Arctic foxes poisoned by mercury


This video is called The Life Of An Arctic Fox.

From Wildlife Extra:

Arctic foxes being poisoned by mercury – If they live on the coast

You are what (and where) you eat – mercury pollution threatens Arctic foxes

May 2013. New scientific results show that arctic foxes accumulate dangerous levels of mercury if they live in coastal habitats and feed on prey which lives in the ocean. Mercury is usually transferred across the food chain, so the researchers checked which items were the main source of food and measured mercury levels in the main prey of Arctic foxes.

3 fox populations studied

The scientists compared three fox populations in different environments. Foxes on the small Russian Commander Island of Mednyi fed almost exclusively on sea birds, with some foxes eating seal carcasses. In Iceland, foxes living on the coast ate sea birds whereas those living inland ate non-marine birds and rodents.

In all three environments different levels of mercury were present in their hair. Foxes living in coastal habitats such as Iceland and Mednyi Island exhibited high levels of mercury.

Long exposure

What does this mean for the foxes? Using museum skin samples from the Commander Islands, the researchers could show that the foxes have suffered exposure to mercury for a long time. The researchers confirmed that the source of contamination was their food, as they measured high mercury levels in the prey of foxes such as seals and sea birds.

Inland foxes much healthier

However, the inland Arctic fox populations of Iceland had low mercury levels. Thus, living inland and eating non-marine birds and rodents instead of eating prey that feeds from the sea protected the inland foxes from mercury exposure. This may have health and conservation implications. The Mednyi Island foxes are almost an opposite example to the inland Icelandic fox population. They live on a small island with no rodents or alternative food source to seals or sea birds. They suffered a tremendous population crash and while the population is currently stable, it is very small and juvenile foxes in particular show high mortality rates.
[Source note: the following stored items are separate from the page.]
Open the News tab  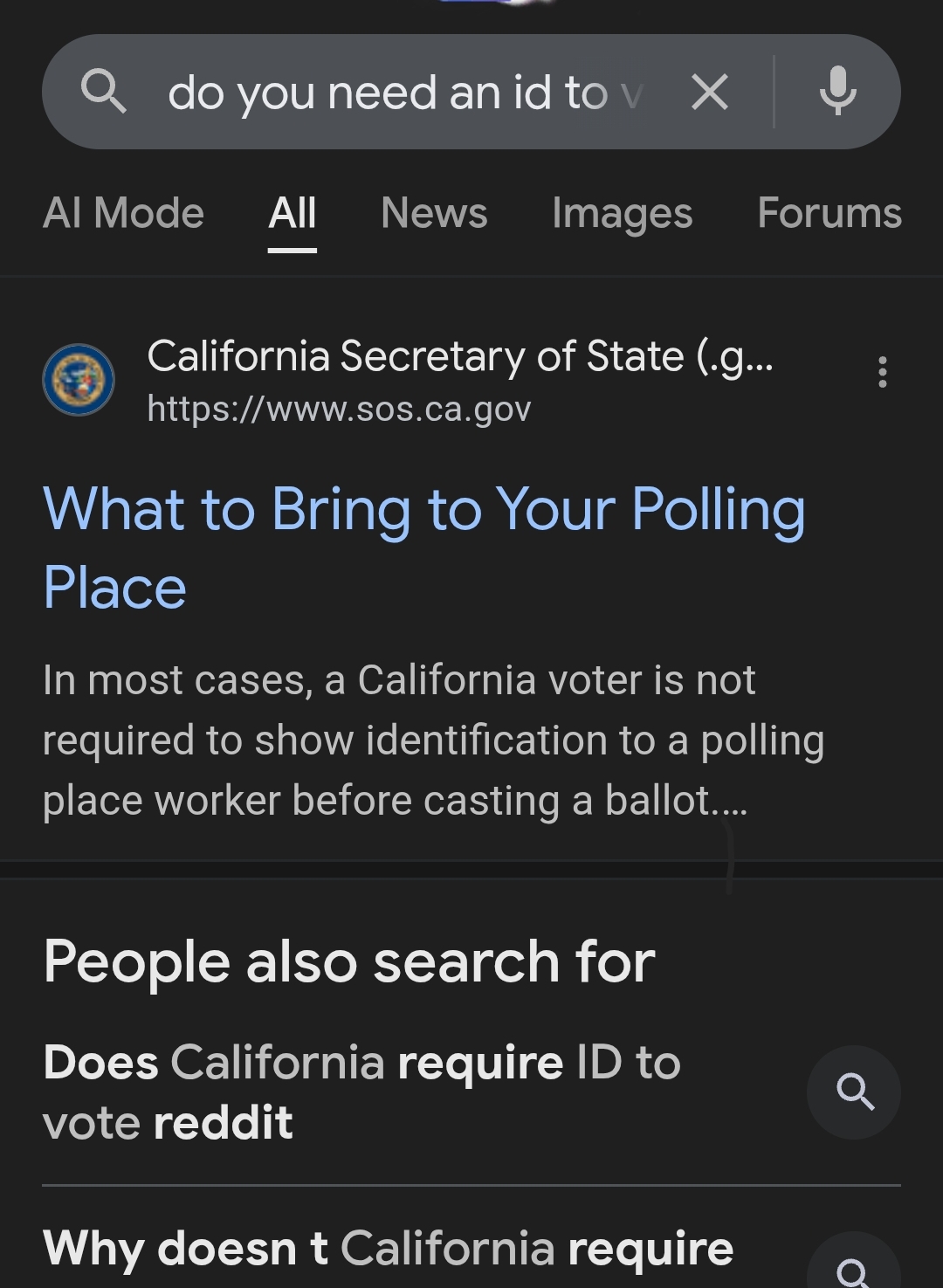click(434, 213)
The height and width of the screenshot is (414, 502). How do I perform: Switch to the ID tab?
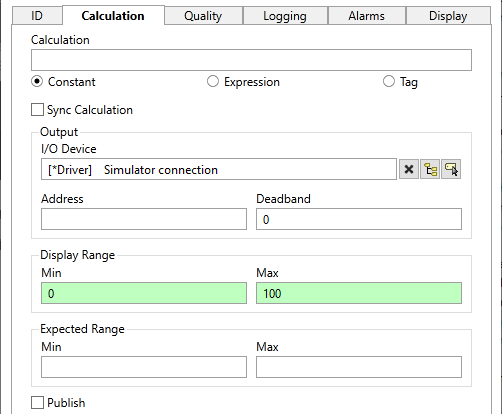point(37,16)
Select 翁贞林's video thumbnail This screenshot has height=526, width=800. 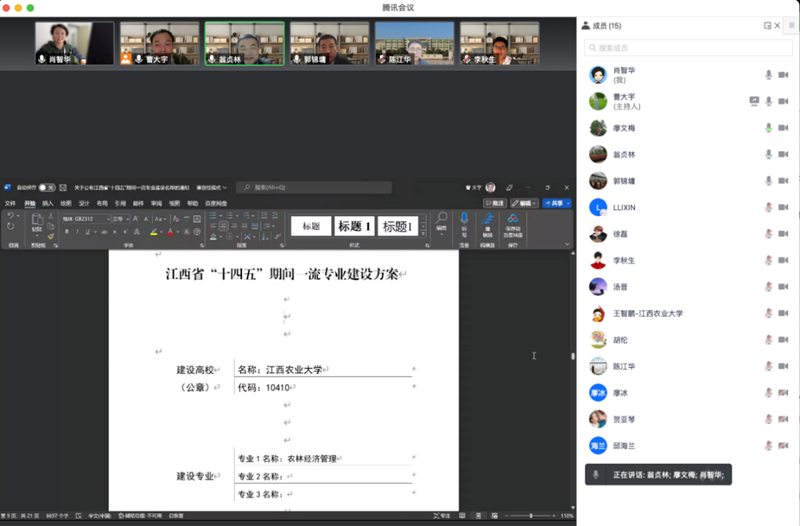[x=244, y=44]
Foxes of all ages exhibit low body weight and have poor coat condition.

“When going into this project we thought that an introduced pathogen would explain the poor condition of the foxes and their high mortality but after extensive screening, we did not find anything”, says Alex Greenwood, principal investigator of the study. Instead, the researchers began to suspect that something else was at play. “If pathogens were not the cause, we thought perhaps pollutants could be involved. We thought of mercury because it has been reported in high concentration in other Arctic vertebrates also in remote areas and mercury intoxication is known to increase mortality in mammals. As mercury can have negative effects on overall health, particularly in young individuals, and as we knew that Mednyi foxes were exclusively feeding on potentially contaminated sources, we wanted to see whether contamination with mercury depended on feeding ecology and hence might have been the crucial factor for the population decline on Mednyi Island”, comments Gabriele Treu, one of the lead authors of the study.

As it turned out, the observed high mercury demonstrated a tight association with feeding ecology and geographical distribution of the foxes.

Mercury pollution must be stopped

In terms of conservation and long term population health for the entire arctic food chain of carnivores, mercury pollution must be stopped.

Researchers from the Leibniz Institute for Zoo and Wildlife Research, Moscow State University and the University of Iceland just published their discovery in the science online journal PLOS ONE.